Gleichzeitig zu Hause und unterwegs

Ein munterer Westwind hat den Seespiegel aufgeraut. Frisches Waldgrün in verschiedenen Schattierungen spielt Horizont. Zwischen den Stämmen drängeln sich Freizeithütten ans Licht, Boote dümpeln an den Stegen. Die Dampfer der Weißen Flotte liegen noch fest vertäut an den Pfählen und warten auf Gäste. Der zweitgrößte See des Landes bietet ihnen auf rund 25 Kilometer Länge Natur pur. Allerdings im Schnelldurchgang.

Wir hingegen tuckern im Zehn-Kilometer-„Tempo“ gemächlich dahin. Quer über den See mit Panoramablick auf Wälder, Wiesen und Felder. Und die Sonne lacht dazu. Für Harald Kuhnle, der gern auch mal mit seiner Familie am Wochenende oder in den Ferien per Haus-boot „um die Ecke“ fährt, „ist das Tolle an der Zeit auf dem Boot, dass jeder tun und lassen kann, was er will, man gleichzeitig zu Hause und unterwegs sein kann und jeder genug Freiheiten hat und sich auch mal zurückziehen kann“.

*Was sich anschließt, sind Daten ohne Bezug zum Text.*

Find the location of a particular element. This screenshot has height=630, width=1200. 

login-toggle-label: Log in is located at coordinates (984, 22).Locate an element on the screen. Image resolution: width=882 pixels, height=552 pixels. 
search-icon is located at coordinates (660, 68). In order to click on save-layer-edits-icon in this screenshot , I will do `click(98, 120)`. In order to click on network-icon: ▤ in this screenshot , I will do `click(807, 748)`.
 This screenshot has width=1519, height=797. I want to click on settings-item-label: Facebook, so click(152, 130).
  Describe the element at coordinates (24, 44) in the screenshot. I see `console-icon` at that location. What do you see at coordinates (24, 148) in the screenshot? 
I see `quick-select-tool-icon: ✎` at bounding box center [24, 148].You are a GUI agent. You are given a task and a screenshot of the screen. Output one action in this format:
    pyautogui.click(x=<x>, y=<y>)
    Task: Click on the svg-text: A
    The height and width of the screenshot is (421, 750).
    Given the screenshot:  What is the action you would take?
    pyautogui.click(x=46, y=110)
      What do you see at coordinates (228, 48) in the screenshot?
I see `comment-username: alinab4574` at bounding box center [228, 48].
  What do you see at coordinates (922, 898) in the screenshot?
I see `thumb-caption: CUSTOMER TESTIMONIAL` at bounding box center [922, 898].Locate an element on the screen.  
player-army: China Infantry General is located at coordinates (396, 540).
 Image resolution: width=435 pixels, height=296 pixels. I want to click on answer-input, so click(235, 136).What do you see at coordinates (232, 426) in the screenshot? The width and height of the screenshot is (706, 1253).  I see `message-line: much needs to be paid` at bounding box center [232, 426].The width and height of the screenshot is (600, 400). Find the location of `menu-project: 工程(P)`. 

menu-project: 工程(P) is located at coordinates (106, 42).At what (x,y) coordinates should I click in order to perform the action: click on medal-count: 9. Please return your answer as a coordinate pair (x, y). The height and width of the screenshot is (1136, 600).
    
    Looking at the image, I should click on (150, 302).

Drehendes Restaurant mit Seeblick

Eine windgeschützte Bucht bei Zippendorf verlockt zum Ankern und Übernachten. Das klare Gewässer, wurde vor rund 10.000 Jahren von eiszeitlichen Gletschern ausgeschürft.

Zwei mächtige Buchenstämme dienen achtern als Festmacher an Land. Ihre grünen Kronen breiten sie schützend über dem Boot aus. Aus der Kombüse duftet es appetitanregend. Meine Boots-Frau selbst am Herd, und ich als Skipper spendiere schon mal ein Glas Wein. Leckere Düfte lassen Gaumenfreuden ahnen.

Der Wind spielt mit dem ankernden Boot. „Drehendes Restaurant mit See- und Grünblick“, kommentiert das meine Reisebegleiterin.

Der Abend klingt aus bei Wein und Kerzenschein im gemütlichen Salon. Leise plätschern Wellen gegen den Rumpf – eine traumhafte Einschlafmelodie in kuschligen Kojen. Der Wind lässt die Blätter rauschen, durch die der Honigmond blinzelt. Kuckuck und Nachtigall schicken ihre Melodien über das Gewässer.

In der Marina heißt es für uns am nächsten Morgen: Ende der Reise. Abwechslungsreiche See-Meilen, ein Bruchteil von vielen hundert möglichen auf Europas größter Wasserlandschaft, liegen hinter uns. Und der See-Mann in mir freut sich, mal wieder „richtig Kapitän“ gewesen zu sein.